Jax shifts out of his seat, pacing to the end of the bus in slow strides before turning back. “Tyler… I have no idea who your father is.” His voice is strangely precise. “I meet a lot of people. I don’t know your dad, I don’t know what he did, and I don’t know what I told him.
“I won’t defend myself or him. All I can tell you is I was a kid with a seven-figure contract trying to deal with my own reality and I didn’t know how.”
Disbelief has me shaking my head. “So, why did you bring me here? If you didn’t feel as if you owed me, needed to make it up to me—”
“I told you. You were talented, and you fit in with my family. I saw something in you, and I trusted you.”
His words spin in my mind. It makes sense, and it doesn’t.
I thought I was here because he had a debt to repay, but it wasn’t his debt...
It was mine.
He gave me his trust, his help, his home, with nothing in return.

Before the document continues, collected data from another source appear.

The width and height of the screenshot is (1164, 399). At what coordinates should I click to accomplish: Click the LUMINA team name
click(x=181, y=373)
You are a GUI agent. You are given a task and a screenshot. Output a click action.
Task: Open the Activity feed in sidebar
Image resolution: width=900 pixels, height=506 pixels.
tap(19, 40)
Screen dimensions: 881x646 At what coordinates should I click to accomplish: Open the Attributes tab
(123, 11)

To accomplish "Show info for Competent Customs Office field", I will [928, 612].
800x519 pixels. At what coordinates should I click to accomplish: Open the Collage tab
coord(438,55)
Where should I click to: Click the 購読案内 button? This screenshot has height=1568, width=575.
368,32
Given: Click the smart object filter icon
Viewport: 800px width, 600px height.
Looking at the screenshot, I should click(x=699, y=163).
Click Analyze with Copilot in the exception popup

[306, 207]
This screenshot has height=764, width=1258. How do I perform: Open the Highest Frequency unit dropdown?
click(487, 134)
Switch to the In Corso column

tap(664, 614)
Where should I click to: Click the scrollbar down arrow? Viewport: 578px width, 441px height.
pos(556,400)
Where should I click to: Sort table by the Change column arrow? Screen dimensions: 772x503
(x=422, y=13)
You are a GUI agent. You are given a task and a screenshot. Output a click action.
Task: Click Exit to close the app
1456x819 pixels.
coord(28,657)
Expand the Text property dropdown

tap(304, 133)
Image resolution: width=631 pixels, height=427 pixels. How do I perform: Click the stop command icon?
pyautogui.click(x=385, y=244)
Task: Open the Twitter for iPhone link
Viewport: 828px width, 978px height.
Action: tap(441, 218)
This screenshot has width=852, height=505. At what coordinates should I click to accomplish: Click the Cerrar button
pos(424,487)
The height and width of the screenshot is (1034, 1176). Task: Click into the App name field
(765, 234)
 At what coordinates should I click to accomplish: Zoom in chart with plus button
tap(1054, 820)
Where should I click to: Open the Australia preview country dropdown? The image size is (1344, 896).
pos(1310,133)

My brain hurts. I’m willing to believe there are good things in this world, but this is too much. Too far.
He continues, “You’re going to have a career in this industry. Your father couldn’t, but you can and you will.
“That doesn’t come easily when there are people in your life you care about. You’ll have to choose what’s right for you and right for her, and those things will not be the same. The first time you have to choose to tour or take a gig in another city, you’ll have to make that choice, and it will tear you apart.”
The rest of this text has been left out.